Examples of Prologues in Literature

Lolita by Vladimir Nabokov

Vladimir Nabokov loved to play with conventions in his very unconventional works of literature. He creates a fake foreword for his novel Lolita by an imaginary scholar named John Ray, Jr. In this prologue, Nabokov pretends that someone else has encountered the text and is now introducing it to the reader. In so doing, Nabokov provides a clever way of introducing his text and also the theme of the untrustworthy narrator.

Jurassic Park by Michael Crichton

Michael Crichton uses two prologue examples in his best-selling novel Jurassic Park. First comes a prologue, excerpted above, which seems very straightforward in style that presents the technological advances of the time period. This prologue reads almost like a news clipping, and yet sets up Crichton’s own authorial view on the possible dangers of scientific innovation. The second prologue is more literary in nature, describing a short scene in which someone has been bitten by a dinosaur, not knowing what this creature is.
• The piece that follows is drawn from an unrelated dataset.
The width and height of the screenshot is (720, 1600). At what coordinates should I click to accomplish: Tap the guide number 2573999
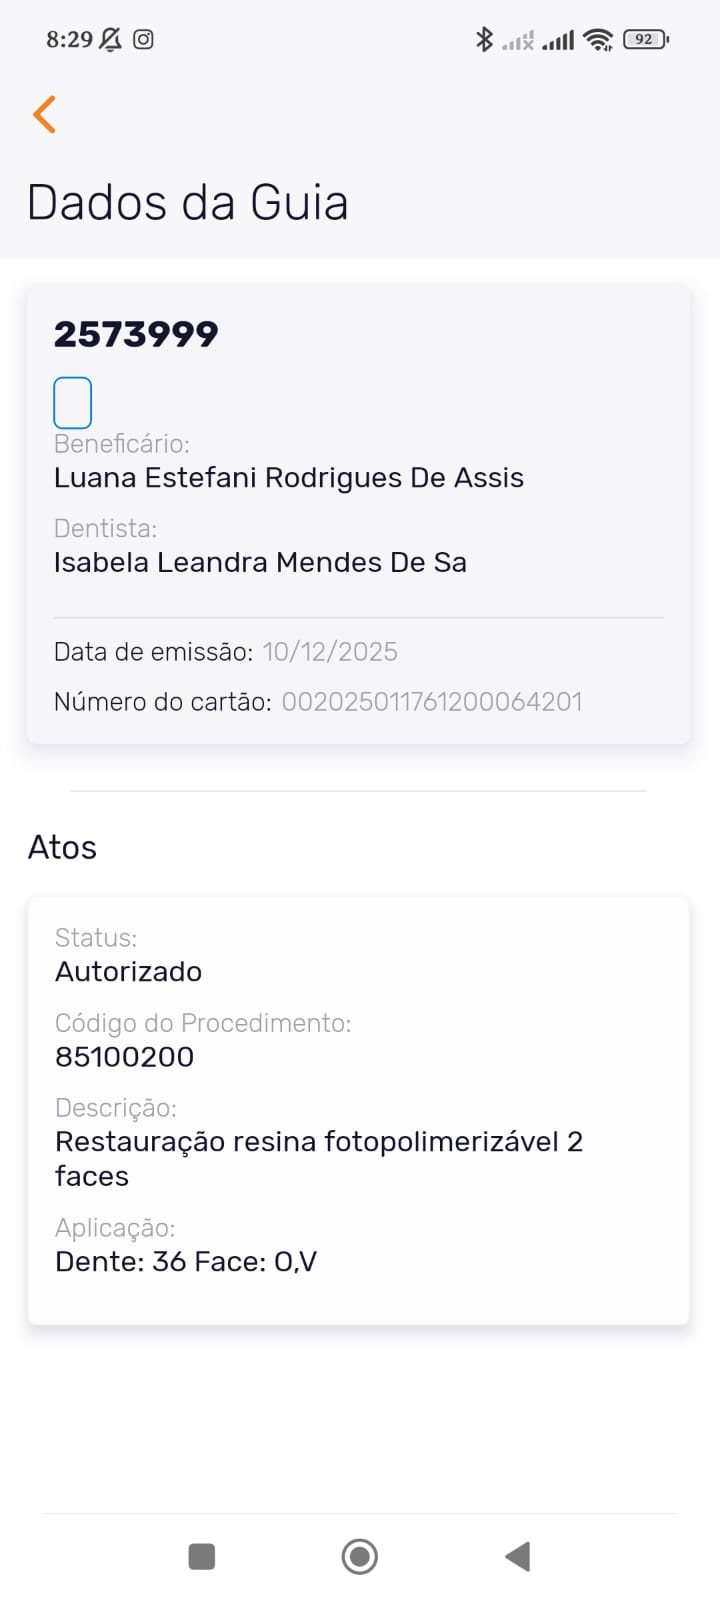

The Canterbury Tales by Geoffrey Chaucer

Geoffrey Chaucer included a very long “general prologue” to his famous work The Canterbury Tales. In this prologue Chaucer introduces us to the theme of people going on pilgrimage, and introduces the various people he will be going on pilgrimage with. These people end up occupying different chapters in the rest of the text.

Stranger in a Strange Land by Robert Heinlein.

It has a prologue set much earlier than the main story. The book is about human beings living on Mars, with a main character who was born there and raised by aliens. But the prologue looks all the way back to the first rocket ship that ever traveled from Earth to Mars, setting the stage for all the events that happen there.

Still Life With Woodpecker by Tom Robbins

“If this typewriter can’t do it…” the author is part of the prologue. In a one-page diatribe about the purchase and installation of the typewriter, the author makes his presence known. Also indicates he is, perhaps, embarking on an impossible task which is the telling of the story that is to come. What is so difficult about it? Does the mechanism on which it is told really matter?

Water for Elephants by Sara Gruen

She adds the climax scene to the beginning of the book in the prologue. We know what the events are hurling us toward. We can’t look away. The end of the prologue, just as we think, “Here it goes!” she lets the narrator say, “I don’t talk much about those days now…” and we’re listening to the future protagonist. So we know he survives at least.

Z: A Novel of Zelda Fitzgerald by Therese Anne Fowler

Begins with a letter from Zelda to Scott and then her thoughts on it and her current place of residence. So we know there’s distance between them. Again, we know what we’re hurling towards. I don’t think this prologue was necessary, honestly, but it’s not terrible.